Since the campground is quite small we recommend that you book a reservation in advance before you begin your journey to the park. If you don't book a reservation there still may be sites available on a first come, first served basis but we would advise against taking that risk since the park is so far out of the way. During the winter time the campground is closed so camping is available from May until October.
There is no better way to spend a hot summer day than by cooling off at the park in the pristine waters of Missinaibi Lake. Since the lake is so large there is an endless amount of spots to explore that you can swim in, however if you are looking for the easiest place to swim we recommend the uncrowded sandy beach within The Barclay Bay Campground. Here you will have room to sunbathe, walk along the beach or just relax at once you have finished your swim. Please note that there are no lifeguards on duty at the park so swim to your abilities.
As you could imagine with a lake so large that boating would be a very popular activity. Motorboats are allowed on Missinaibi Lake and they are also permitted seasonally on some sections of the river. The park is also a big canoeing destination with multiple trails for you to explore throughout the waters. The Missinaibi River itself is one of the longest and most famous of the canoe routes in the Hudson Bay watershed so you should take a look for yourself at how cool it is. Please note that there are rentals available but you need to contact the park before you arrive in order to book them.
Another popular summer activity at Missinaibi Provincial Park is to pack a picnic and enjoy the peaceful surroundings of the lake. The sandy beach area within the Barclay Bay Campground is a fantastic spot for a picnic and we recommend choosing a spot here if you want to picnic. Since the park is so remote there are none of the usual picnic facilities such as BBQs and shelters so your picnic will be a more primitive experience.
If you love to fish then trust me, you will love your stay at Missinaibi Provincial Park.
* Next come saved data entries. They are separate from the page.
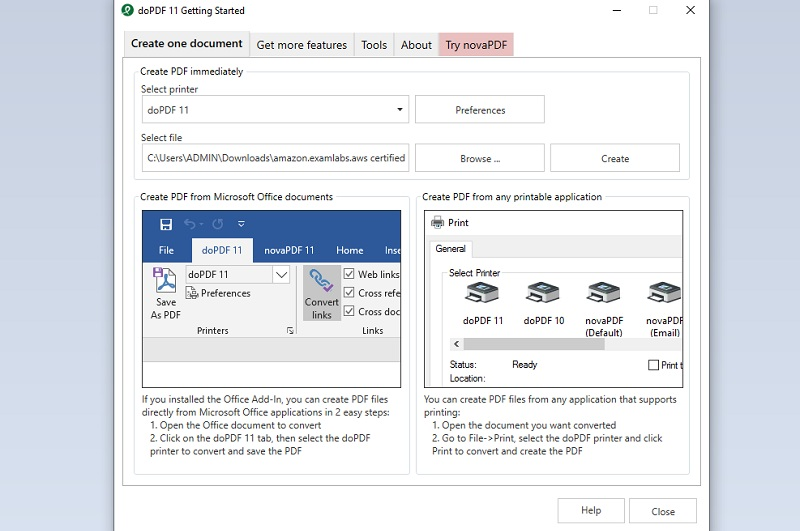Toggle the Web links checkbox

coord(349,274)
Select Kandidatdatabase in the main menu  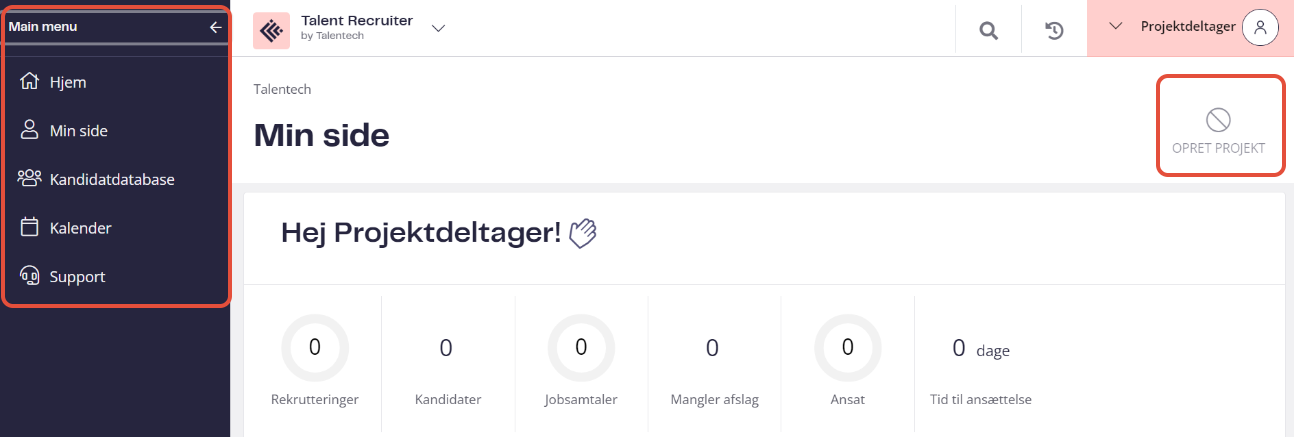click(x=112, y=180)
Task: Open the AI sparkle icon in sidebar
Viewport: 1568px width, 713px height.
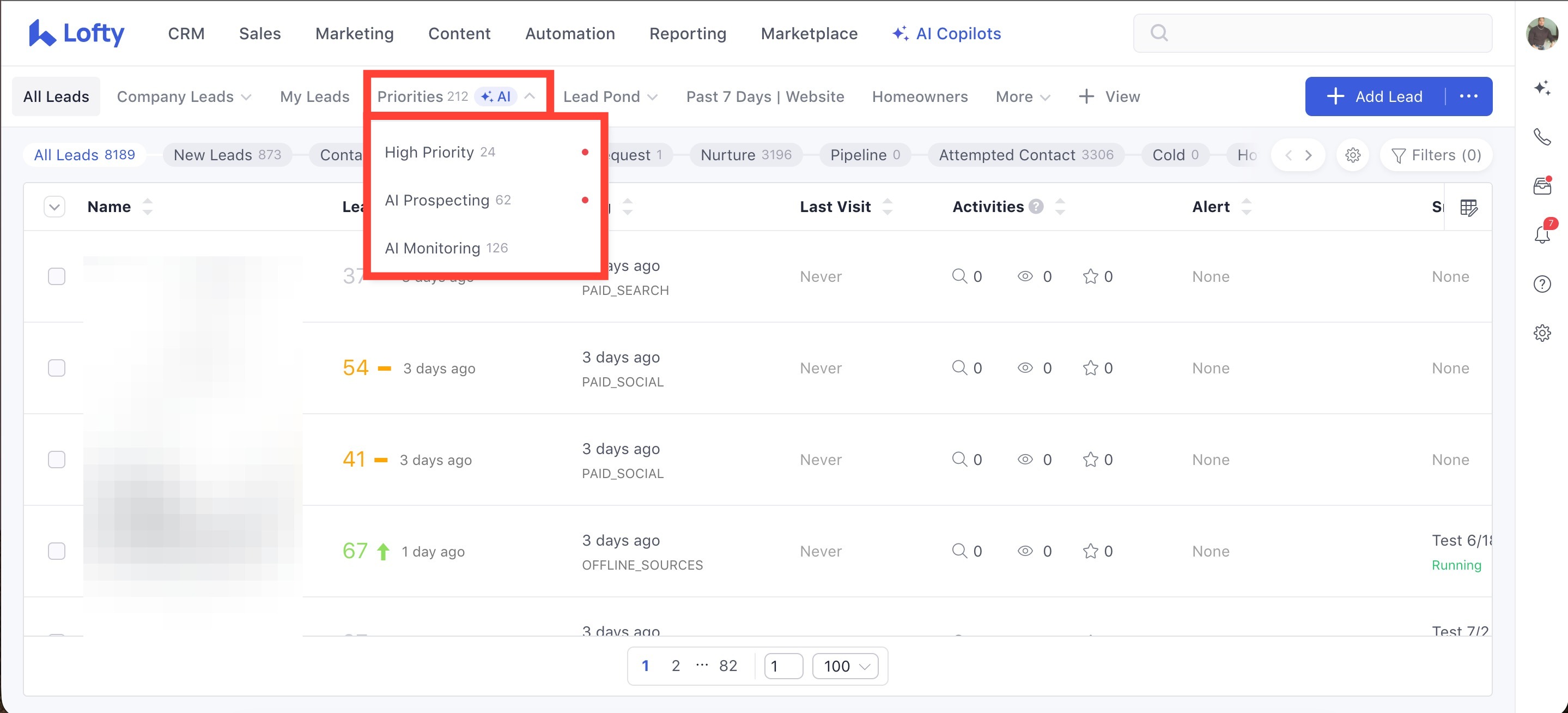Action: pyautogui.click(x=1542, y=88)
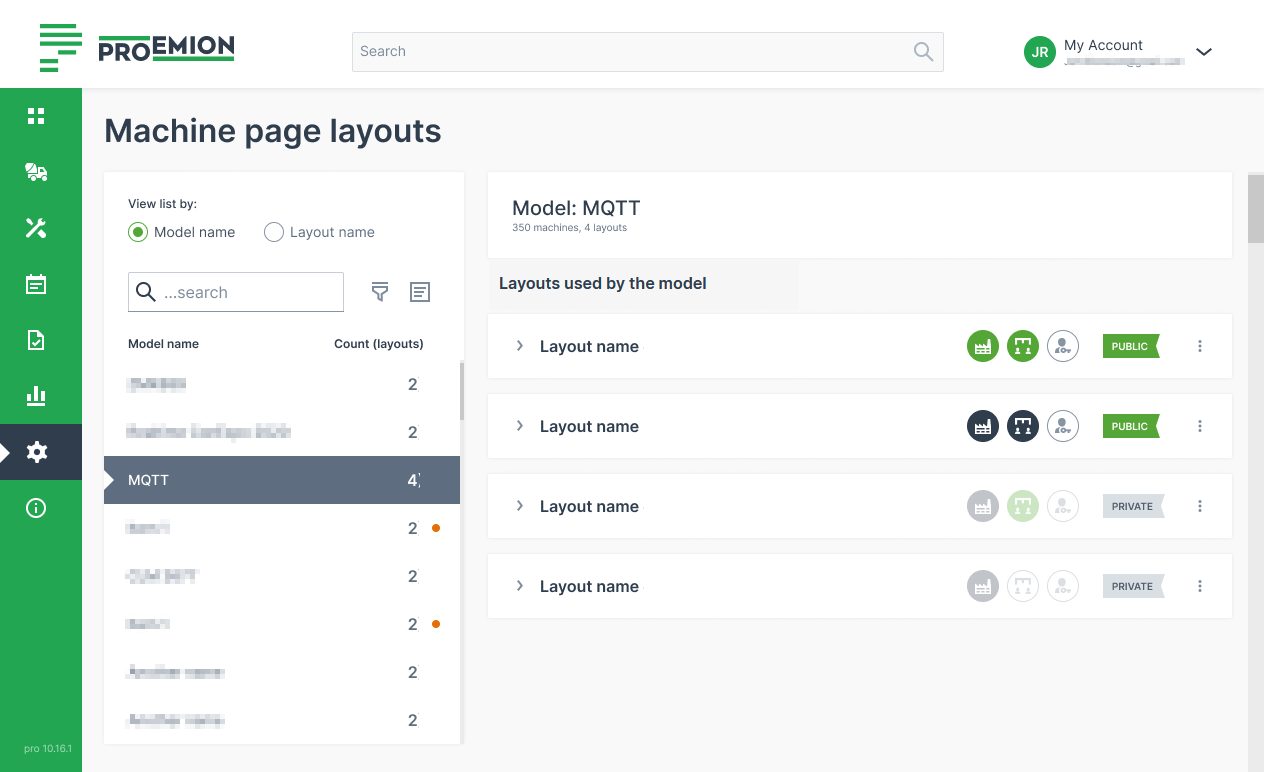This screenshot has width=1264, height=772.
Task: Toggle factory icon on first public layout
Action: [983, 346]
The lake is known to be an incredible fishing destination that attracts people from all over (some even flying in!) to try their luck at landing the big one. Throughout the year you can expect to find species such as walleye, northern pike, lake whitefish and small-mouth bass and also some lake trout due to the deep, cold waters of the lake. There are no fishing supplies available at the park so remember to pack your own if you want to cast out a line.
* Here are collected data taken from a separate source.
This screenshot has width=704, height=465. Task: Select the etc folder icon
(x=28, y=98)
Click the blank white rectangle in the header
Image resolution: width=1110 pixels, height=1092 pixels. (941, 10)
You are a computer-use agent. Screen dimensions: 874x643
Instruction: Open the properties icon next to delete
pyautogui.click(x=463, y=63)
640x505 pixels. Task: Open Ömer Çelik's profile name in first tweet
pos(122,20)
With a park so large it is no surprise that there are many hiking trails available for you to explore during your stay. The most popular trail is the Borasso Logging Camp Trail. Here you can visit the remnants of a logging camp that operated in Baltic Bay back in the 1950s. Please note that to access this trail you will have to canoe for some parts so it is not recommended for those who do not have a watercraft.
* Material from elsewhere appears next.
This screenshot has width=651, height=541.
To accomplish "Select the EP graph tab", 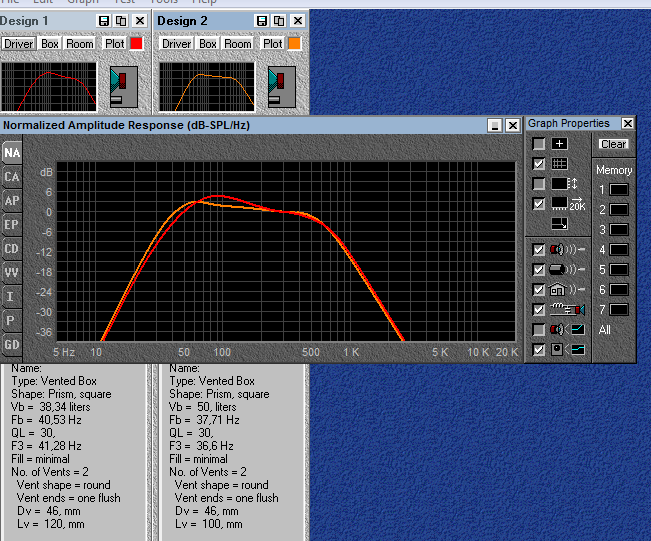I will point(12,225).
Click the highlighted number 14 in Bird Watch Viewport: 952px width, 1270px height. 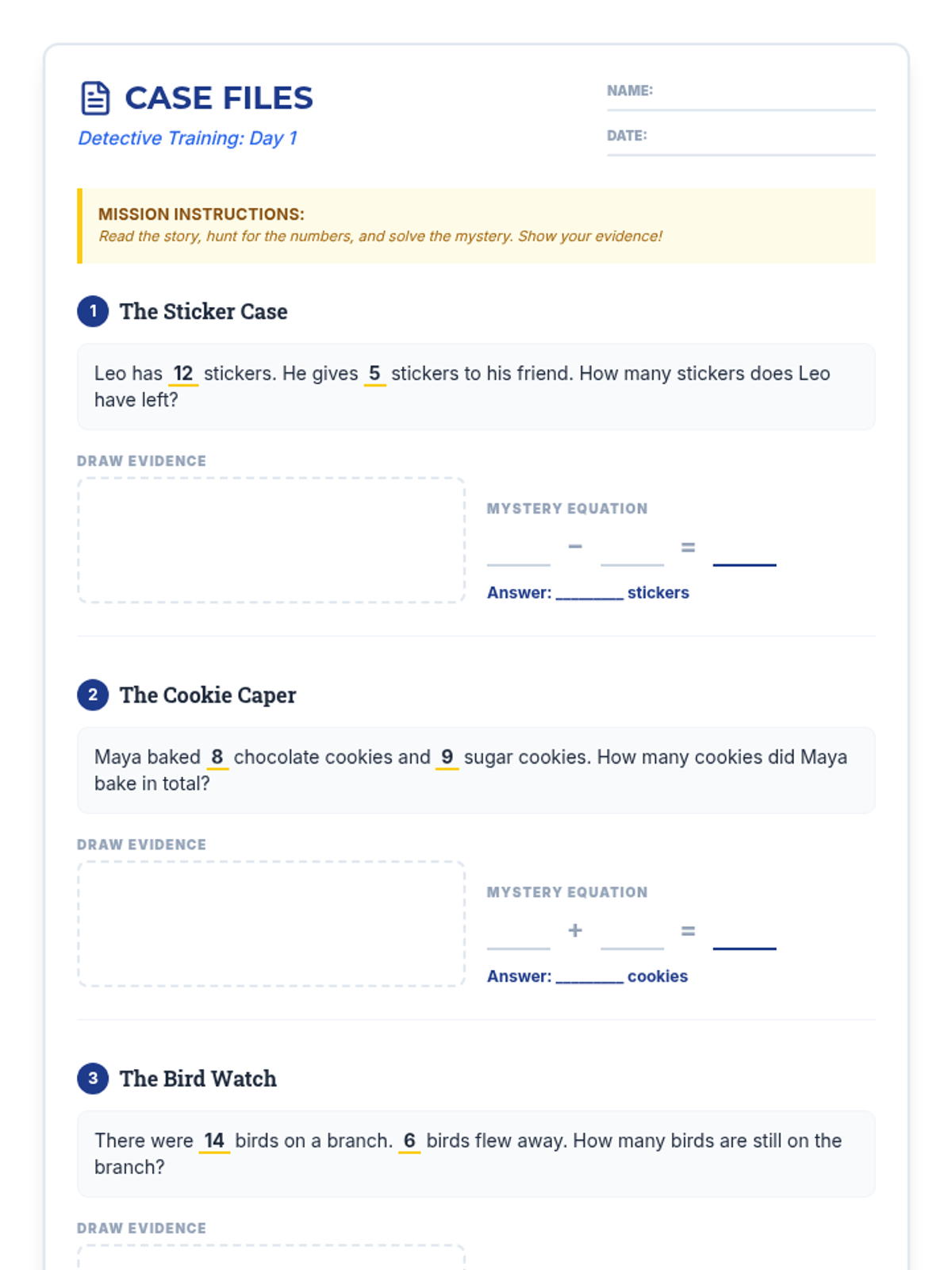click(214, 1141)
Bird lovers will be pleased to know that The Missinaibi River flows through the boreal forest, which is known worldwide as the”Songbird Nursery” of North America. In spring and summer you can expect the boreal forest to be brimming with birds that are raising their young, including warblers and flycatchers. You really shouldn't miss this chance as it is one of the best places to see and hear all of these birds in their breeding colors, and singing their territorial songs.